O que faz um filme ser bem dirigido? (Caio Rubini)

25.09.17

O que faz um filme ser bem dirigido? Essa pergunta é difícil mesmo pra quem conhece o riscado. Qualquer filme começa com um roteiro. Mesmo que esse roteiro não esteja fisicamente no papel e tenha apenas uma linha. A partir daí, tudo é responsabilidade do diretor. A ideia do filme, portanto, não é. Ele pode lapidar a ideia, pode melhorar as cenas criadas para ilustrar a ideia, mas a todo-poderosa ideia, o cerne do filme, essa o diretor não pode mudar.

Sempre comparo escrever um roteiro e dirigir um filme a matar alguém e descobrir quem o matou. Escrever, pra mim, é como um assassinato. É preciso sangue frio. As possibilidades são infinitas. Quem vai morrer, onde, de que forma, por qual motivo e em quanto tempo. É arbitrário. Dirigir, no entanto, é investigar. É descobrir quem morreu, onde, de que forma, por qual motivo e em quanto tempo. É pensar com a cabeça do assassino, é buscar a verdade custe o que custar. Não há um caso a ser revelado se não houver crime. Não há um filme a ser feito se não houver roteiro.

◆ Tarefas ◆
1. Responda com base na fonte:
(a) Com o que começa qualquer filme?
(b) A que a fonte compara escrever um roteiro?
(c) E dirigir um filme, a que se compara?
2. Repita, por favor, tudo o que vai de "O que faz um filme ser bem dirigido? Essa" até "não pode mudar." na fonte, sem mudar nada.

◆ Dados fornecidos ◆
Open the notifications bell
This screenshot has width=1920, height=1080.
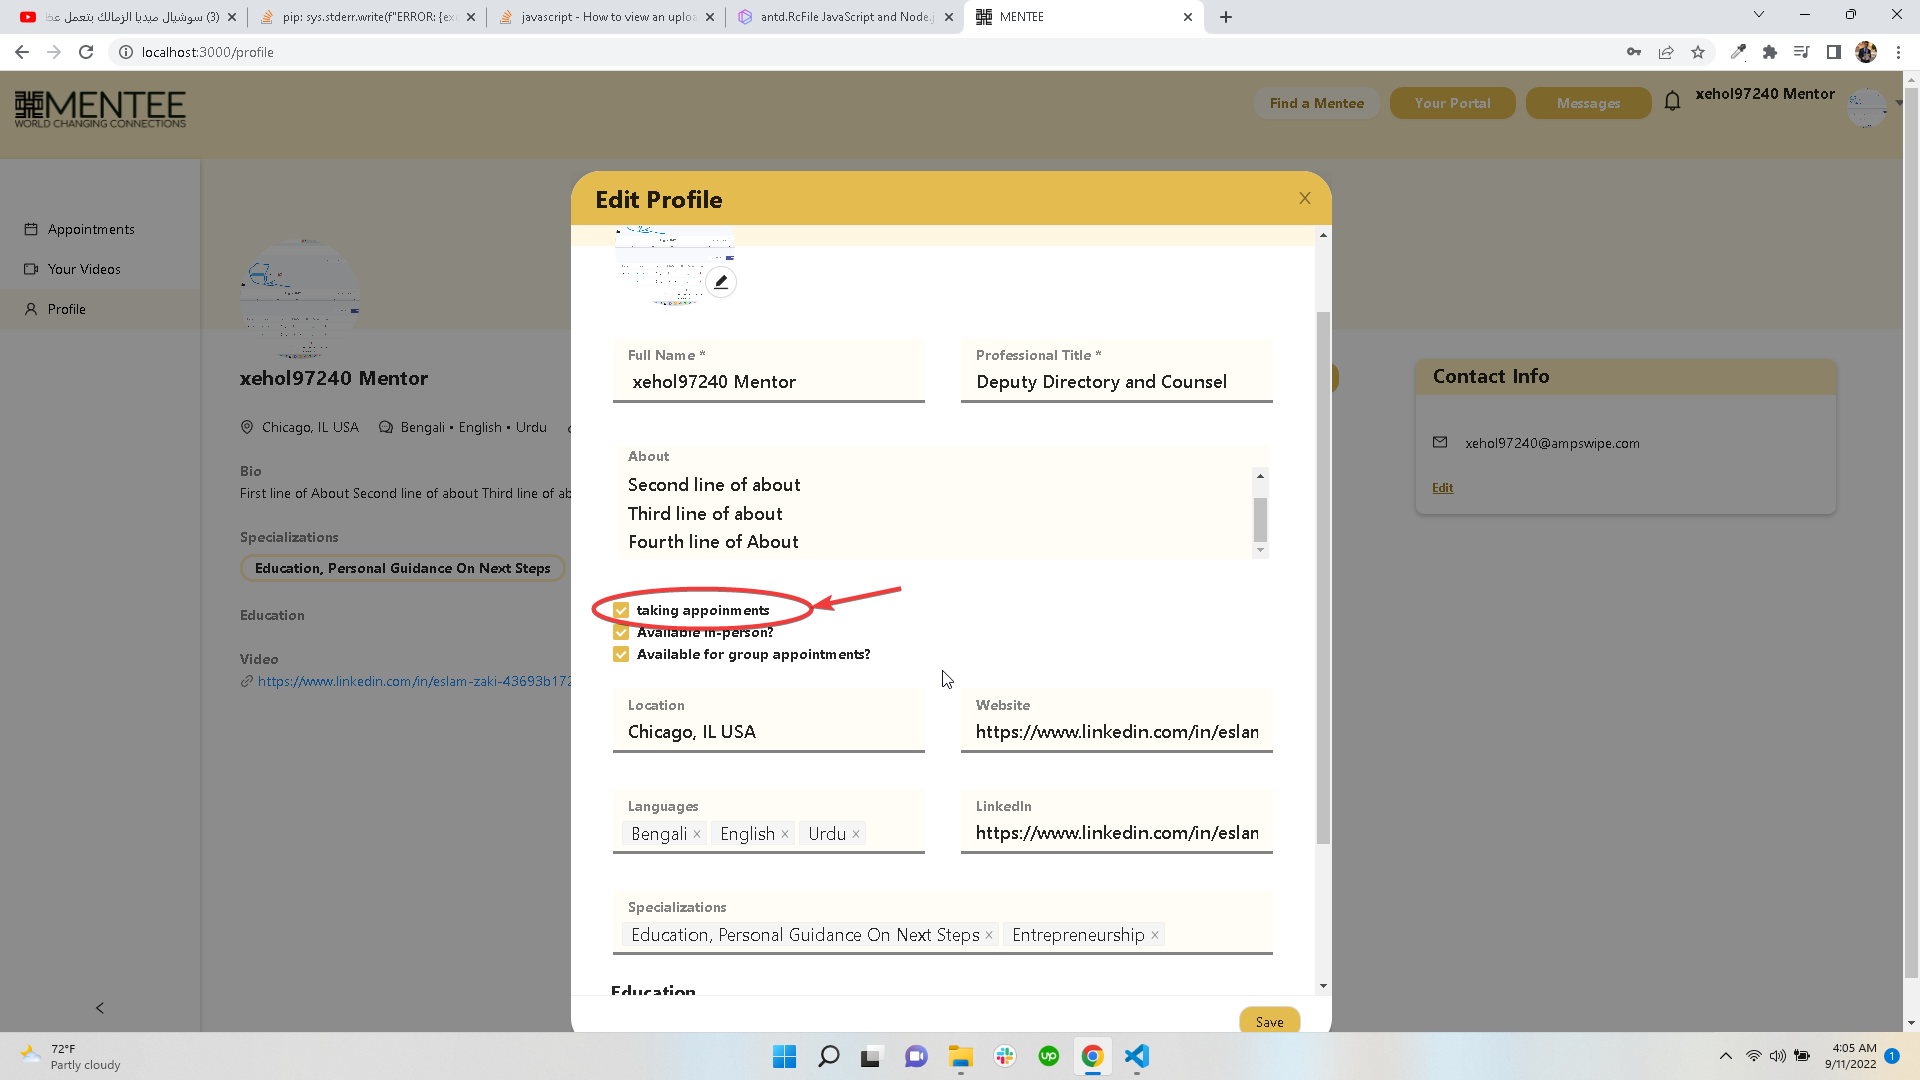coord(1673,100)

◆ Respostas por tarefa ◆
1.
(a) Com um roteiro.
(b) A um assassinato.
(c) A investigar, descobrir quem matou.

2.
O que faz um filme ser bem dirigido? Essa pergunta é difícil mesmo pra quem conhece o riscado. Qualquer filme começa com um roteiro. Mesmo que esse roteiro não esteja fisicamente no papel e tenha apenas uma linha. A partir daí, tudo é responsabilidade do diretor. A ideia do filme, portanto, não é. Ele pode lapidar a ideia, pode melhorar as cenas criadas para ilustrar a ideia, mas a todo-poderosa ideia, o cerne do filme, essa o diretor não pode mudar.